◆ PROBLEM REQUIREMENTS
Starting from the line with "Task: Launch the Store tile" and going up to and including the line with "Task: Insert a ドロップダウンメニュー tag", copy the listing below exactly. Leave all images out.

######

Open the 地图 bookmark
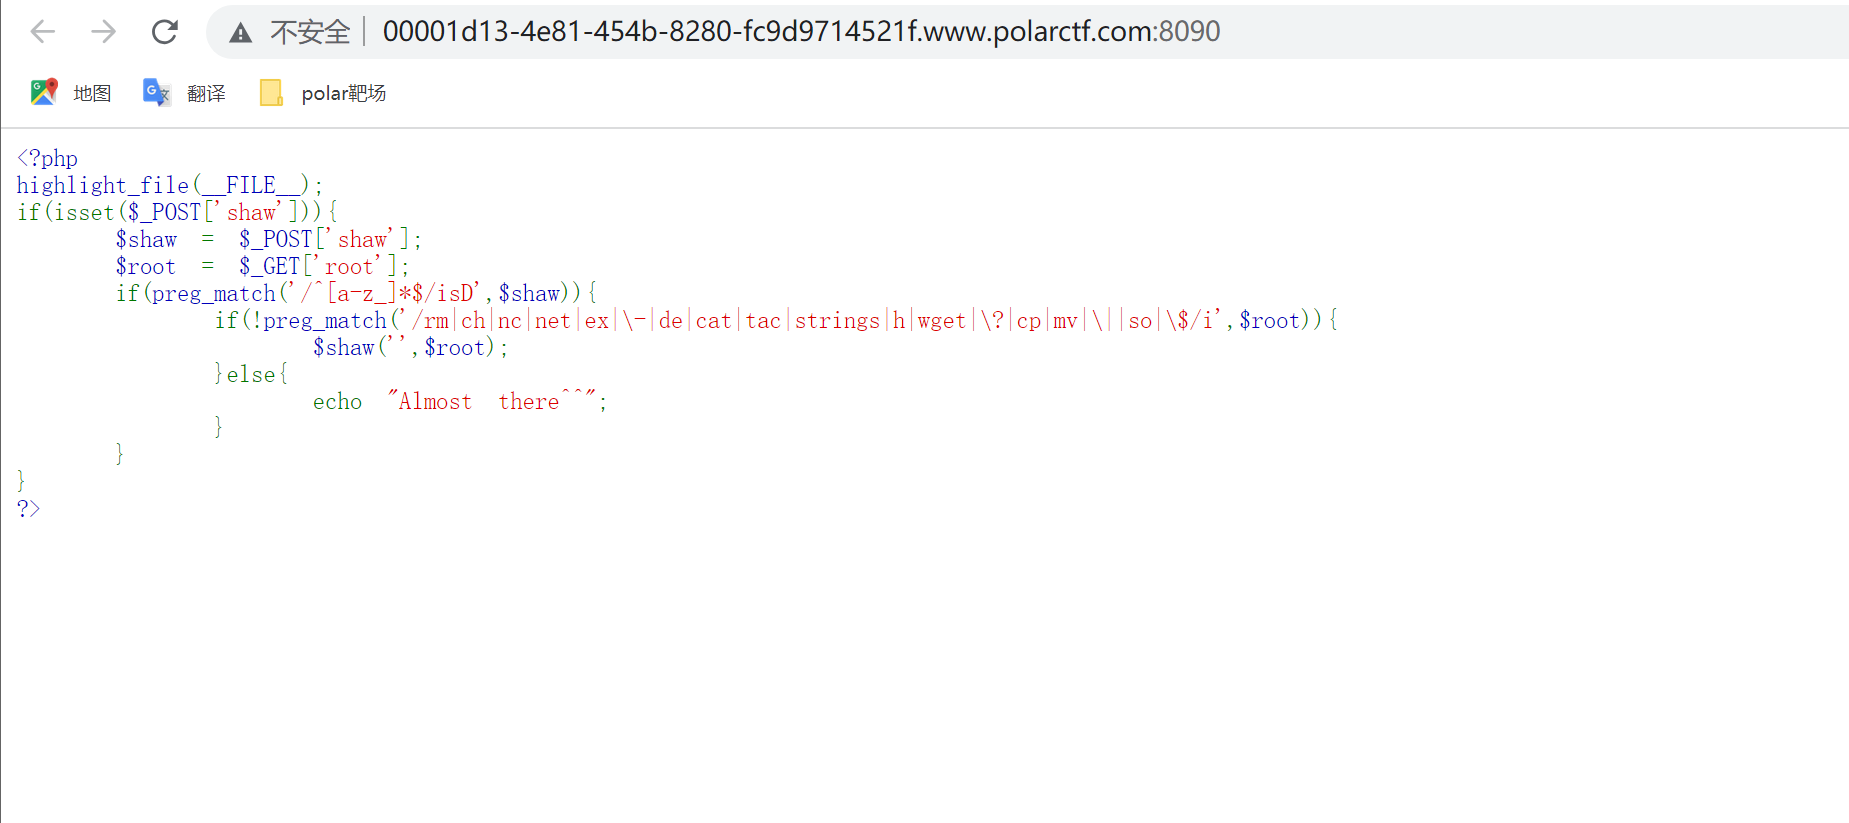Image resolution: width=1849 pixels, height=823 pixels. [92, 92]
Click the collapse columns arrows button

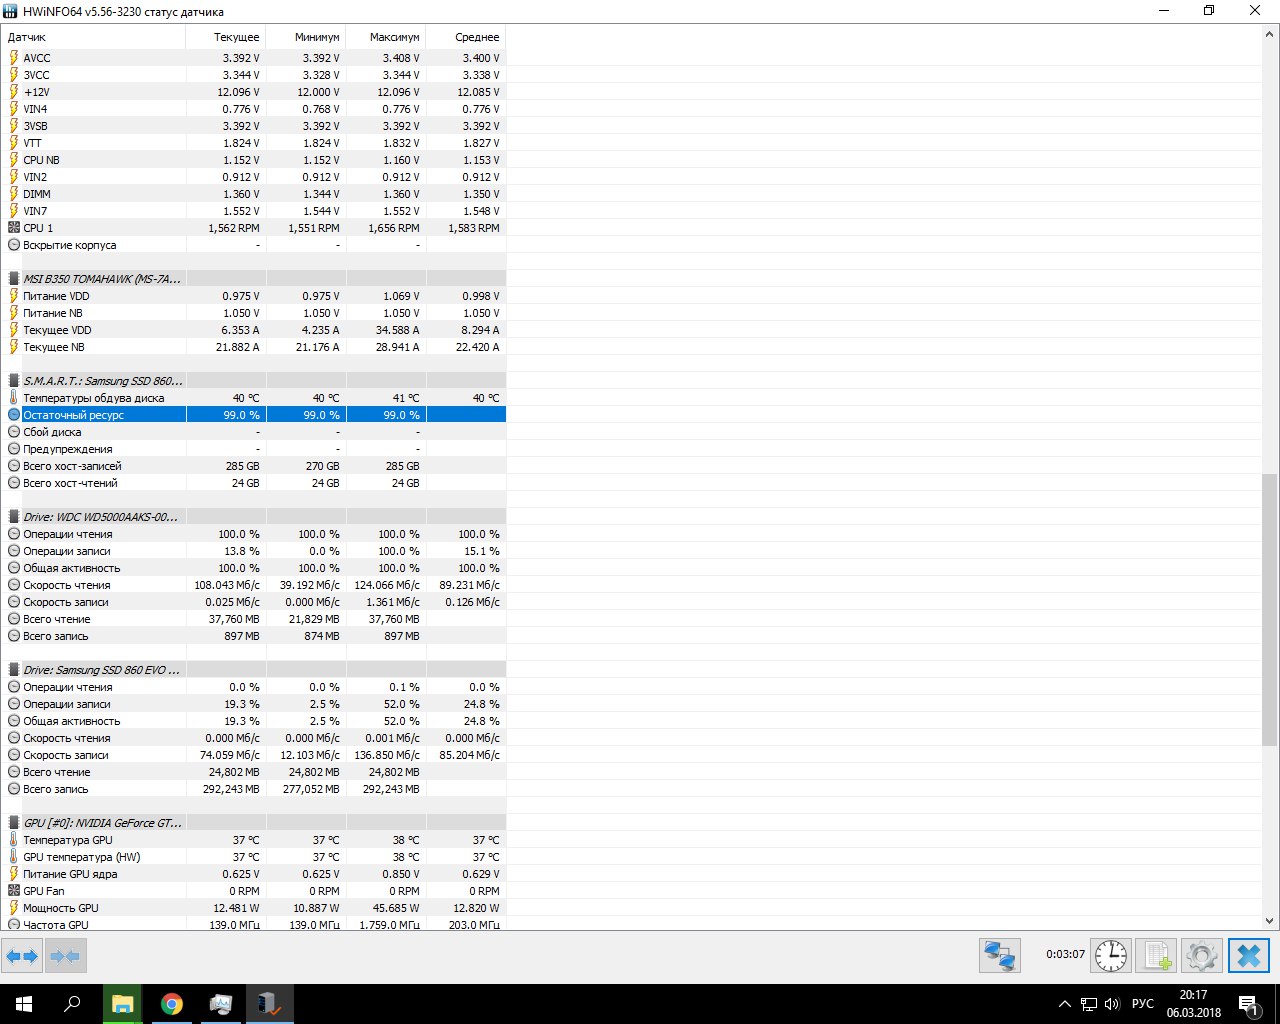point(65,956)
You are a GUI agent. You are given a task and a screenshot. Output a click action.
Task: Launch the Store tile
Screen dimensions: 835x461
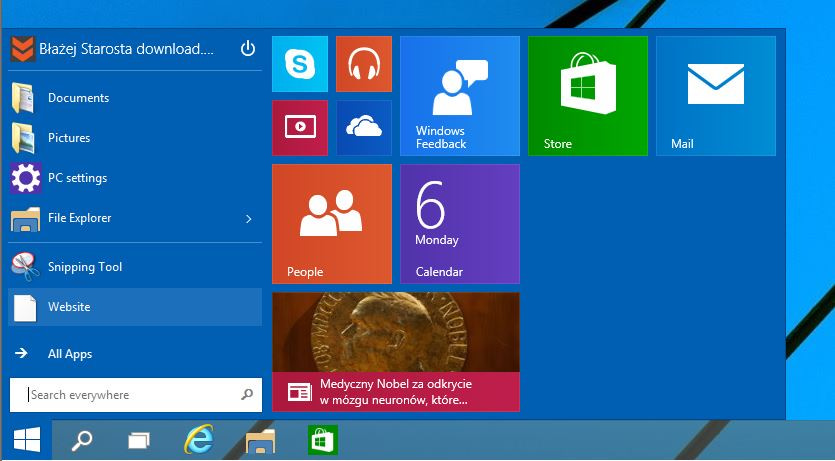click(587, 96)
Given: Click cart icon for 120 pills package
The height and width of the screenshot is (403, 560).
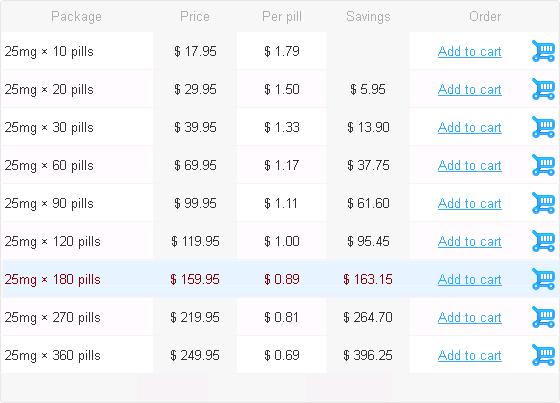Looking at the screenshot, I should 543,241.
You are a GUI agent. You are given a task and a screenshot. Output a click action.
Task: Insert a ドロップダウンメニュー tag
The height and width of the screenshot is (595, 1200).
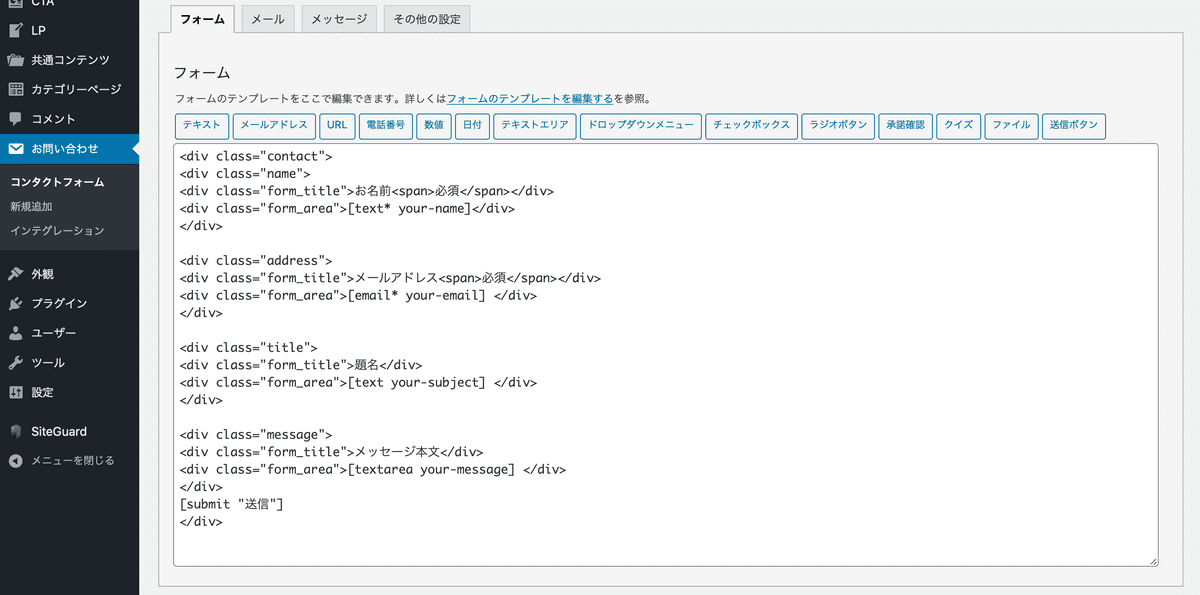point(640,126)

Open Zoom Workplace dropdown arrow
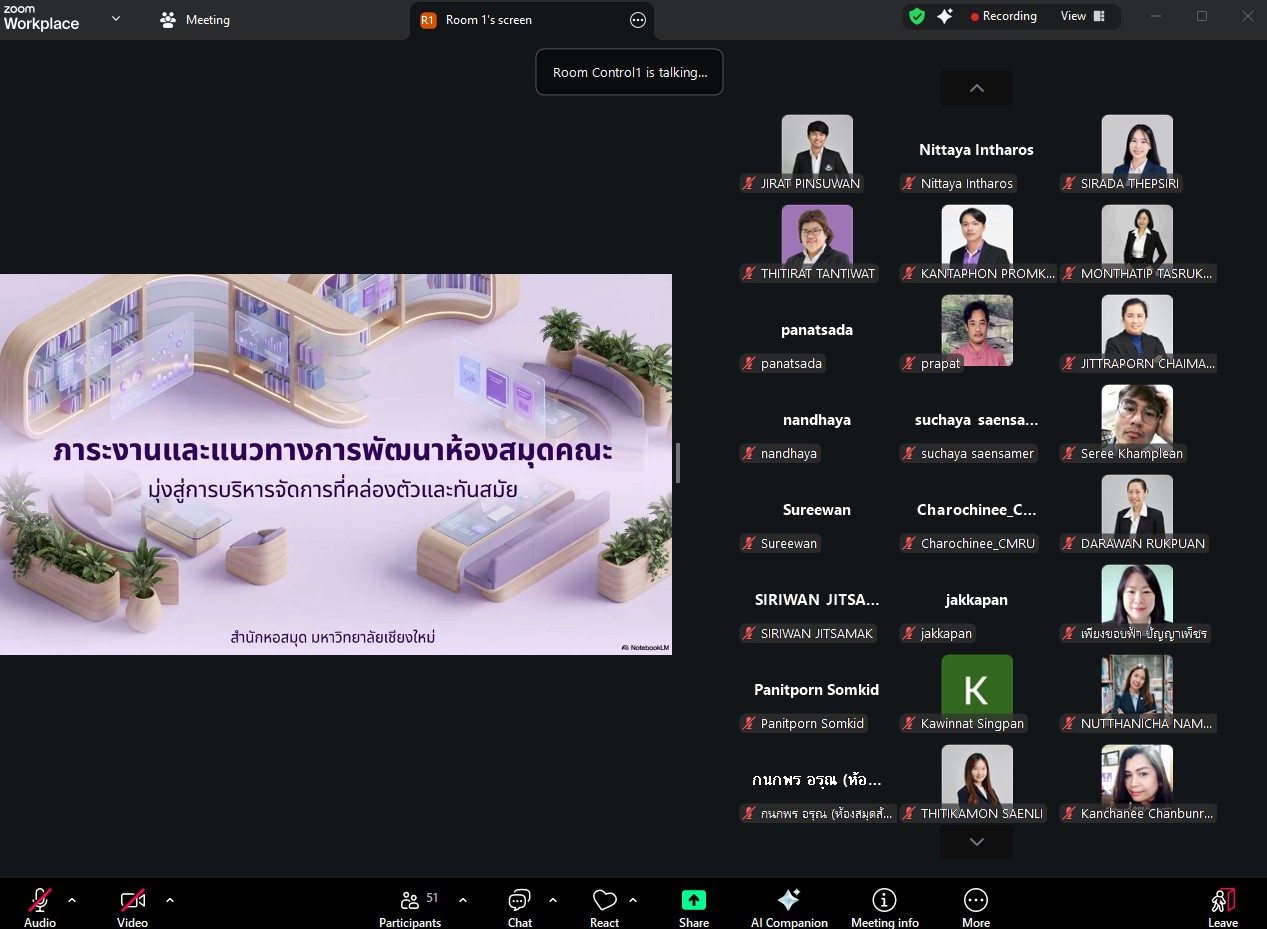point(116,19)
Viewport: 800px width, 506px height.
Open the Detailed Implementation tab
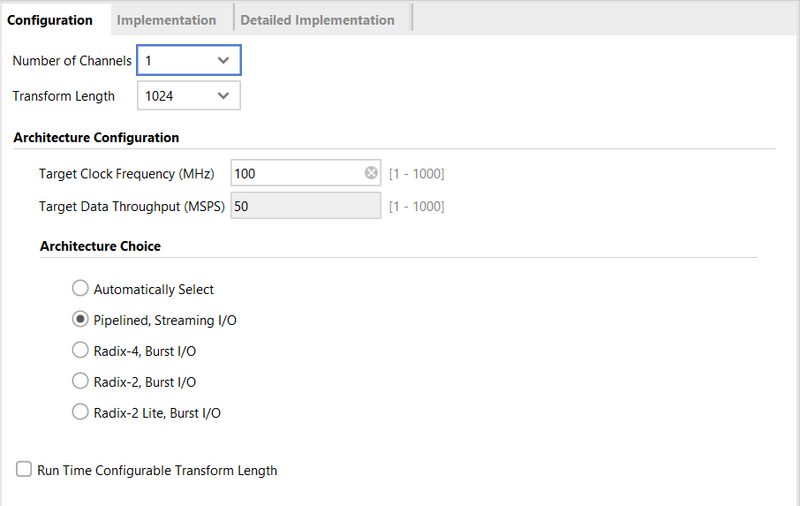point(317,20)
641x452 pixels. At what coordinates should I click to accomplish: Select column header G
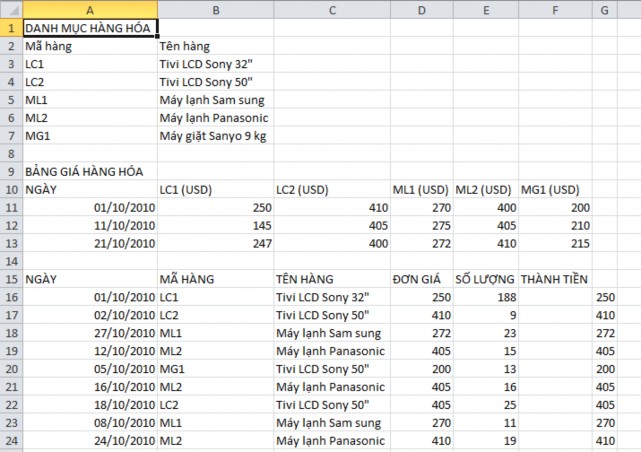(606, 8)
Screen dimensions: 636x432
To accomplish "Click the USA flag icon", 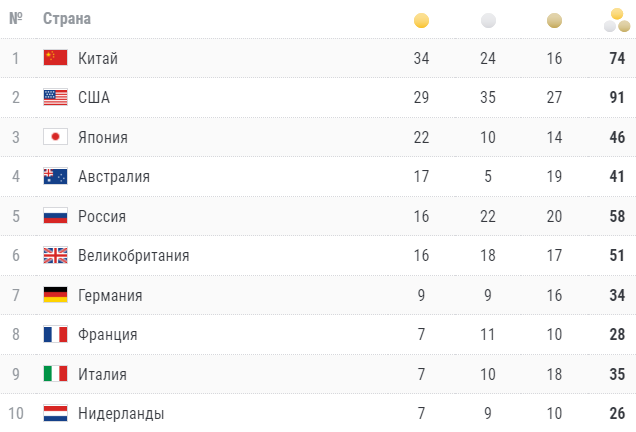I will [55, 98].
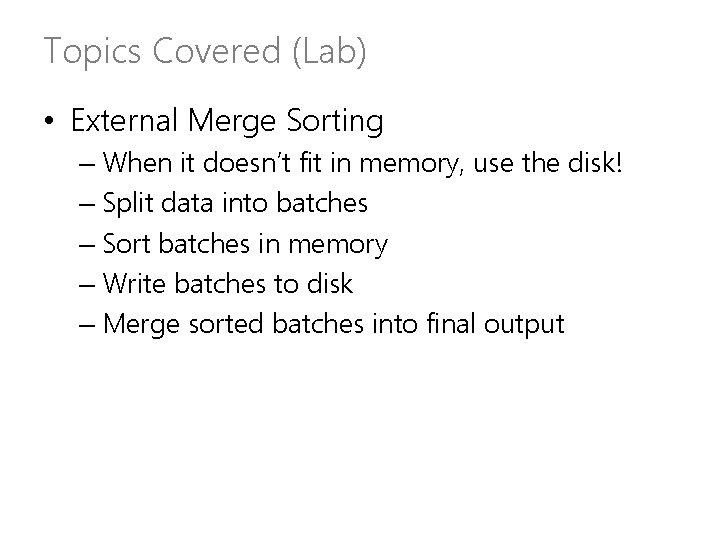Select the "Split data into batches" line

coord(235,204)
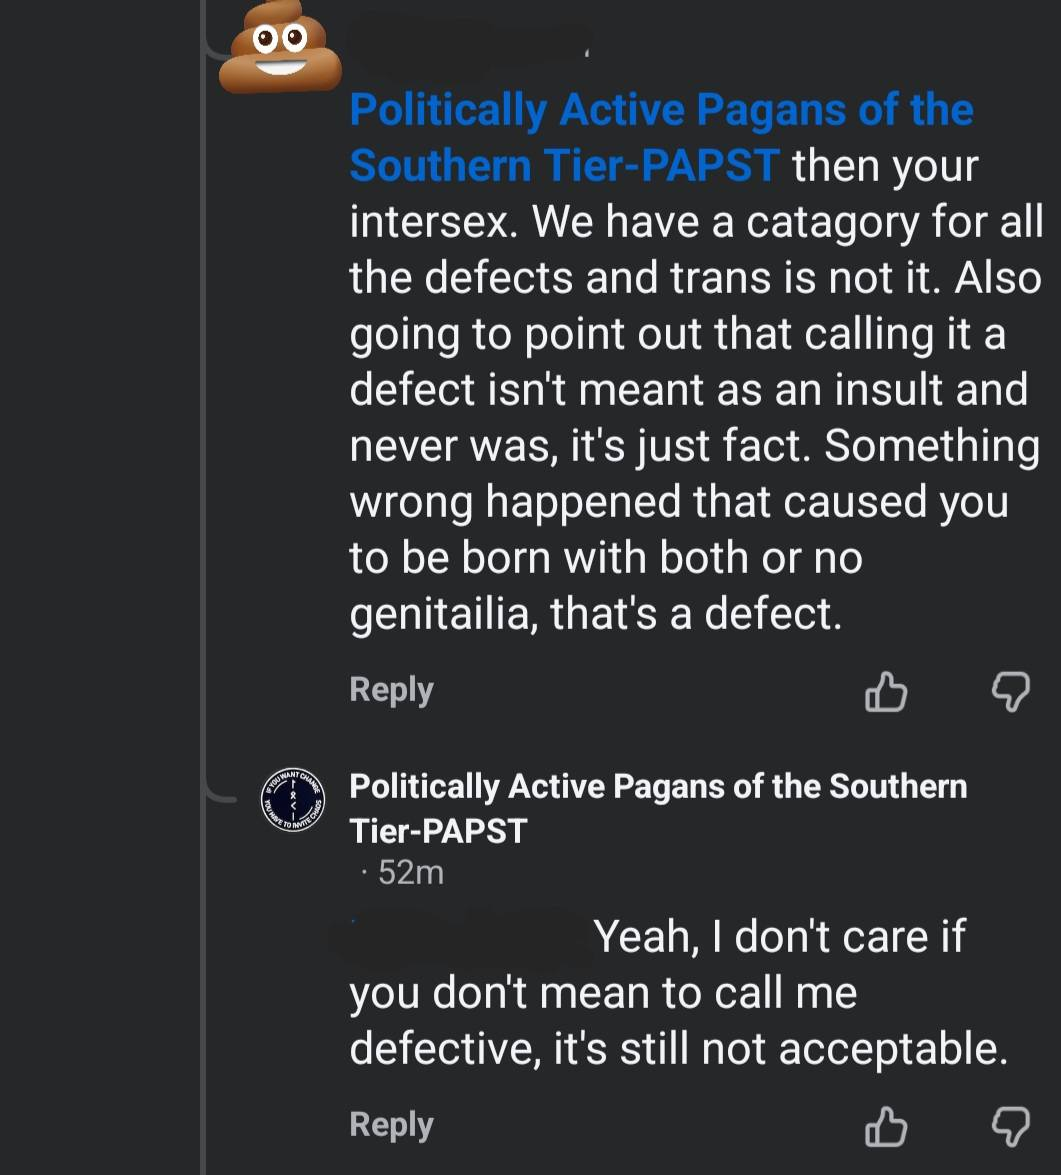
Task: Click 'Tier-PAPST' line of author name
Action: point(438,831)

######

◆ WRITTEN ANSWER
Task: Launch the Store tile
Screen dimensions: 835x461
click(587, 96)
Given: Click cart icon for 120 pills package
The height and width of the screenshot is (403, 560).
Looking at the screenshot, I should 543,241.
You are a GUI agent. You are given a task and a screenshot. Output a click action.
Task: Insert a ドロップダウンメニュー tag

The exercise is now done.